Congress is in recess until July 21 and would resume session on July 22.

Today, another industry group, the Philippine Rice Industry Stakeholders Movement (PRISM) would hold a three-hour forum in Nueva Ecija to form a “balanced” proposal regarding the approved comprehensive tariff program.

PRISM is a group composed of various players of the rice value chain from farmers to millers and importers formed at the height of the deliberation of the government on the rice tariffication law in 2019.

The reduction in rice tariffs is part of the country’s new comprehensive tariff program for 2024 to 2028.

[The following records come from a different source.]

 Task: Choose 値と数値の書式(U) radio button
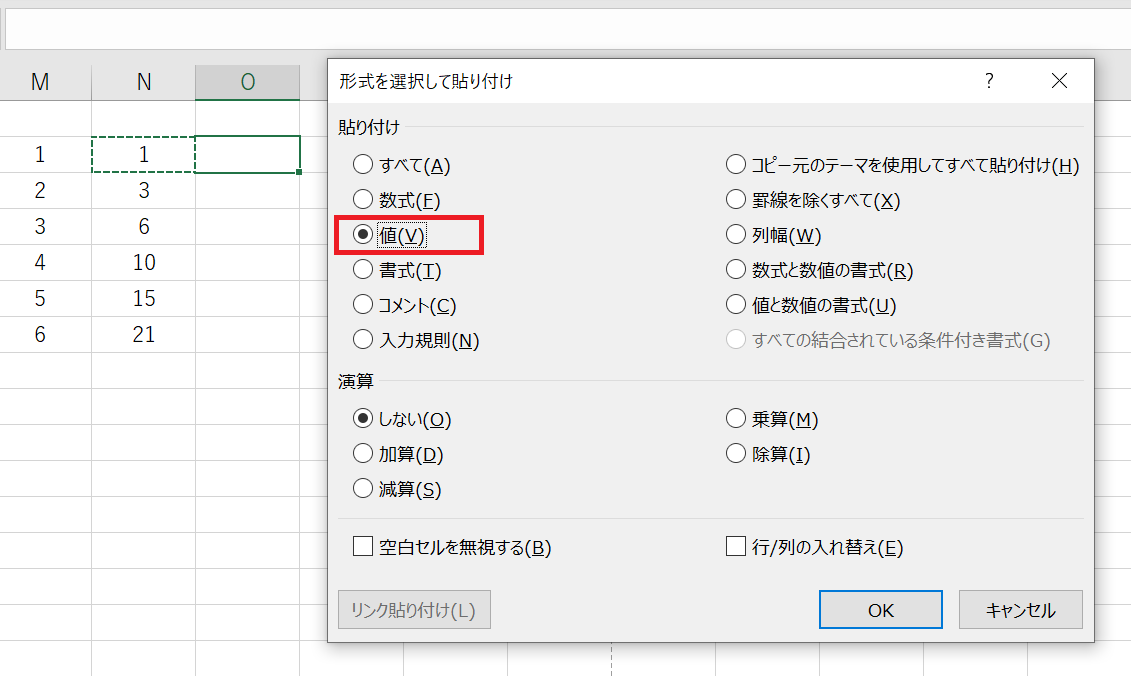pos(736,305)
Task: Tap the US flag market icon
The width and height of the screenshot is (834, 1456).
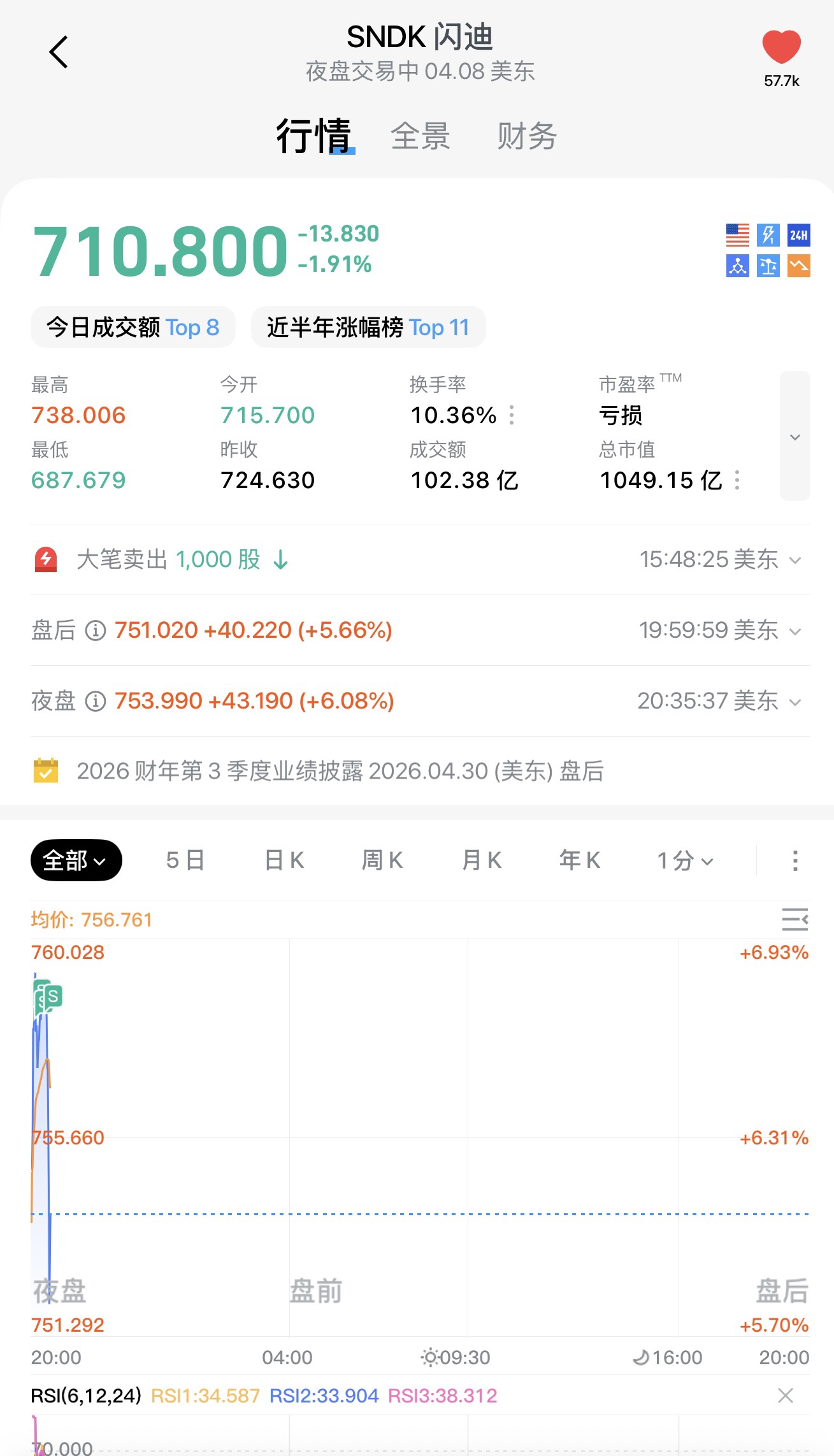Action: coord(738,235)
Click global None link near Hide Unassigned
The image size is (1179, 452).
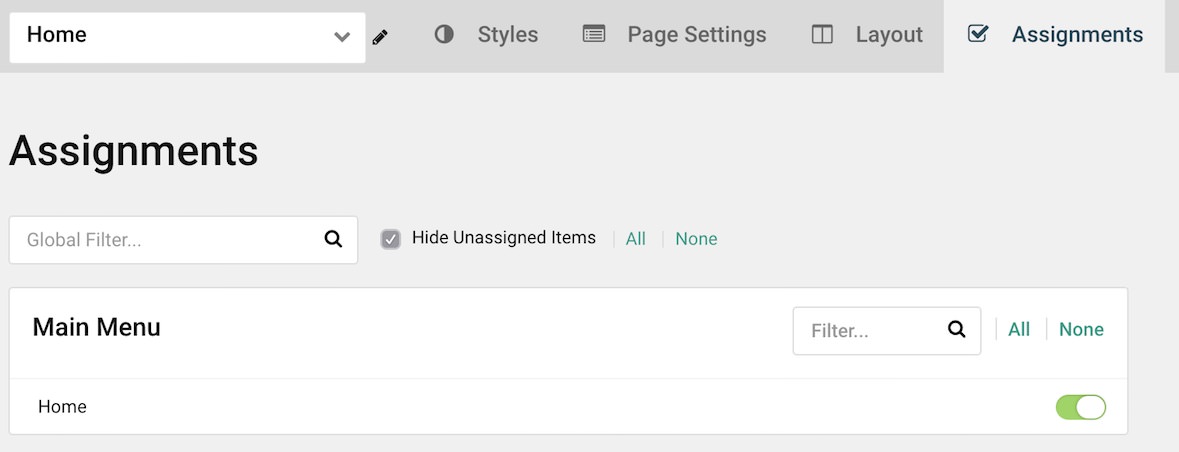(696, 239)

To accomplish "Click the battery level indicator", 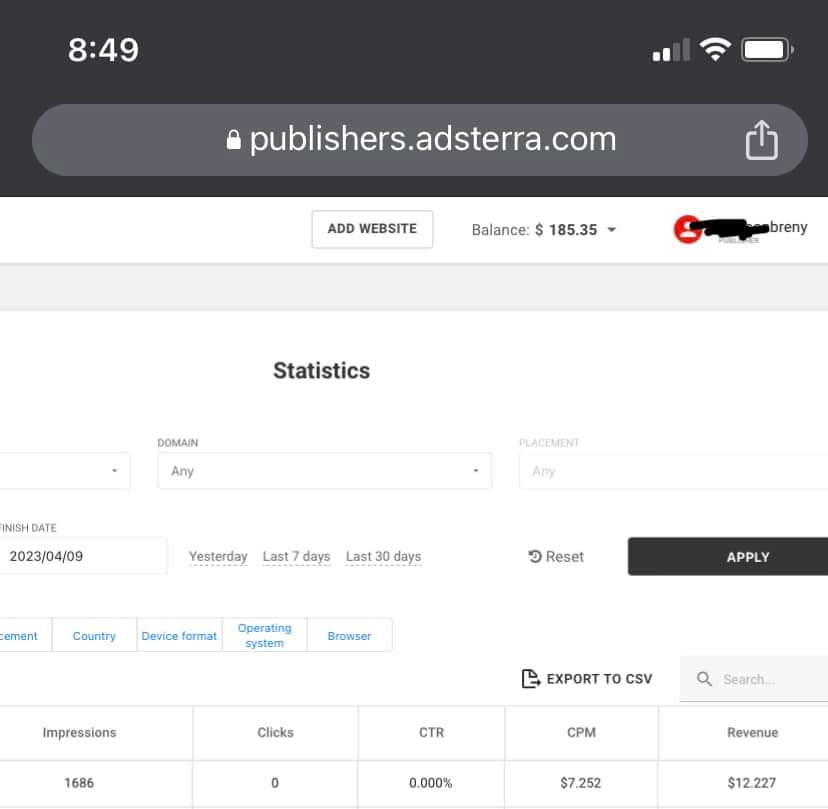I will click(x=766, y=48).
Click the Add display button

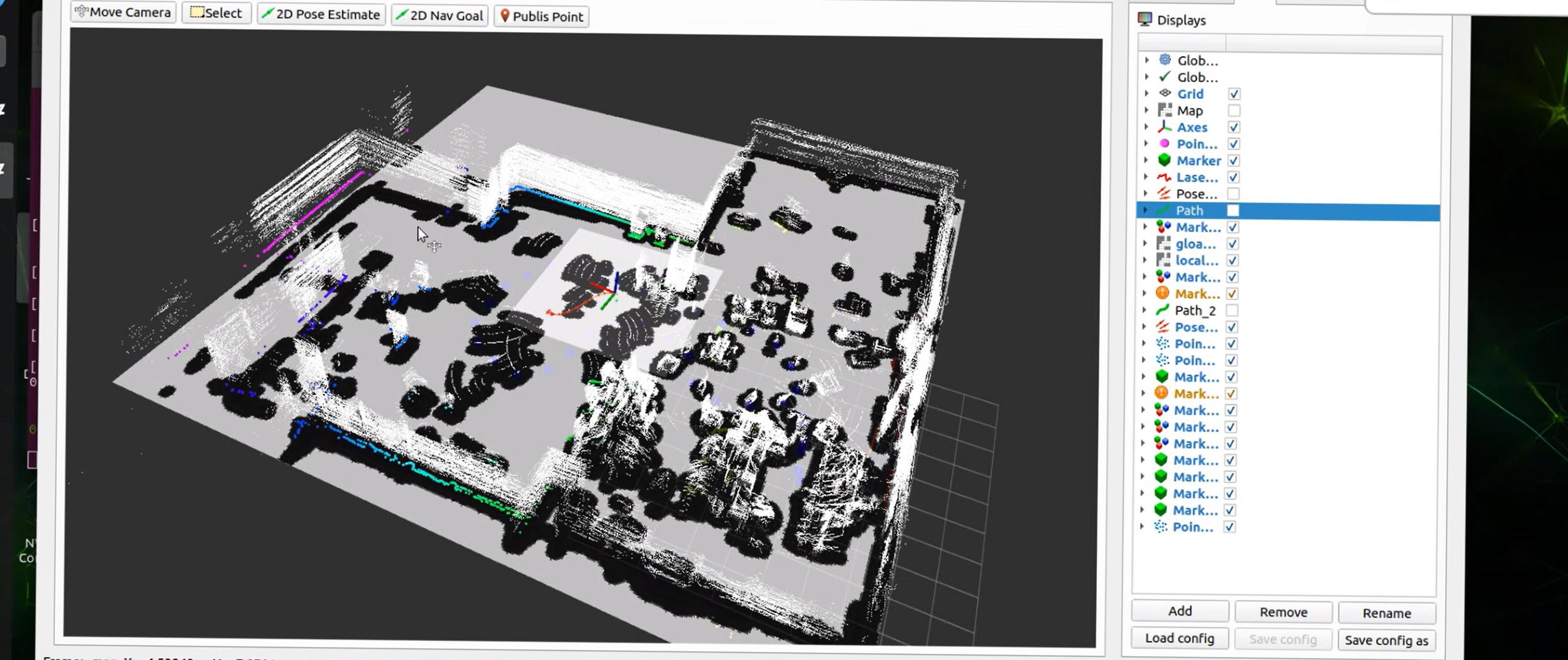point(1180,611)
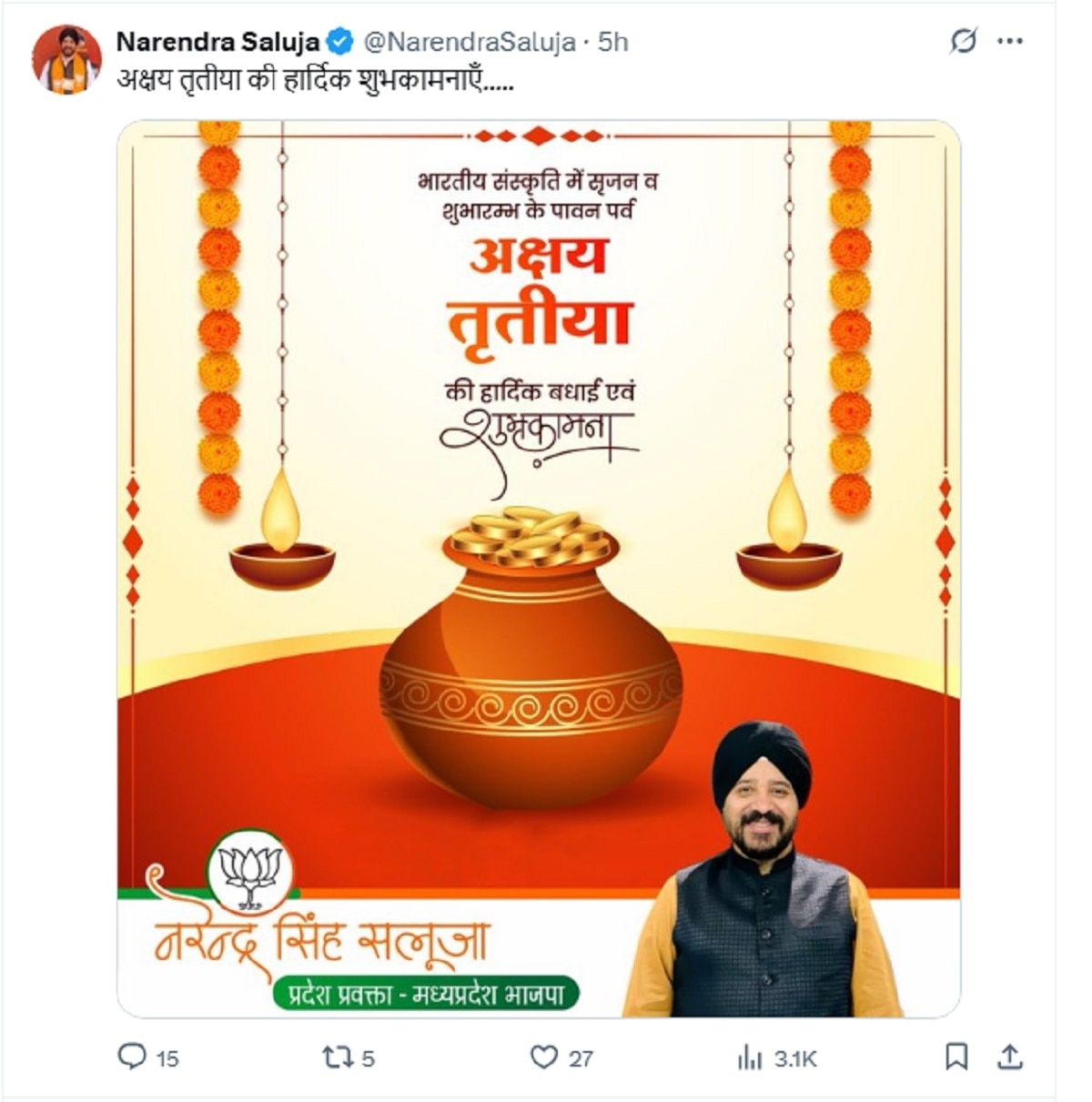The height and width of the screenshot is (1102, 1092).
Task: Click the reply count 15
Action: 167,1058
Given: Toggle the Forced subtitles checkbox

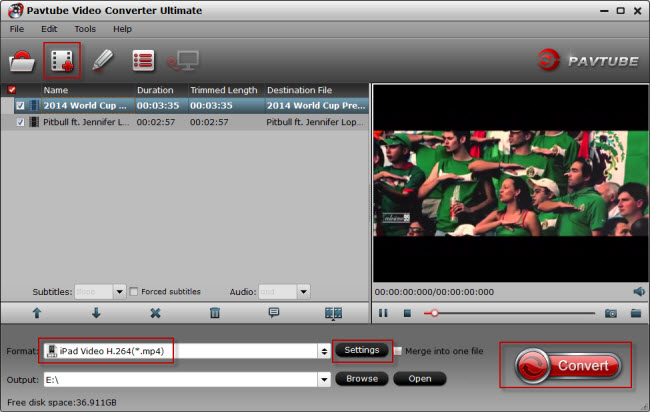Looking at the screenshot, I should (133, 292).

It was meant to lower the price of rice in the country but farmers groups said reduced rice tariffs only led to more imports and higher prices.

Last week, a NEDA official said there is still no EO yet that has been signed or issued by Marcos to formalize the new tariff program.

Seeking a reversal of the possible EO through a Congressional resolution is also one of the options that stakeholders are considering, Montemayor said.

But Montemayor understands that having it reversed through legislative intervention could be an uphill battle given the influence of the executive branch on lawmakers.

The power to modify the country’s tariffs is given to the House of Representatives under the constitution. That is why the President can only exercise his power to adjust tariff rates when Congress is in recess.

Once it resumes session, Congress can withdraw or terminate through a joint resolution the tariff adjustments made by the Chief Executive through his EO, according to the Customs Modernization and Tariff Act.

At present, rice imports are levied with a 35 percent tariff by virtue of Marcos’ earlier EO 50 which extended reduced rates on key agricultural commodities to arrest rising food prices in the country.

Without the EO, rice imports have a tariff level of 40 percent for shipments inside the minimum access volume while shipments outside it are levied with 50 percent tariff.

However, all rice imports from the Asean trade-partners are slapped with a 35 percent tariff as part of the Asean Trade in Goods Agreement.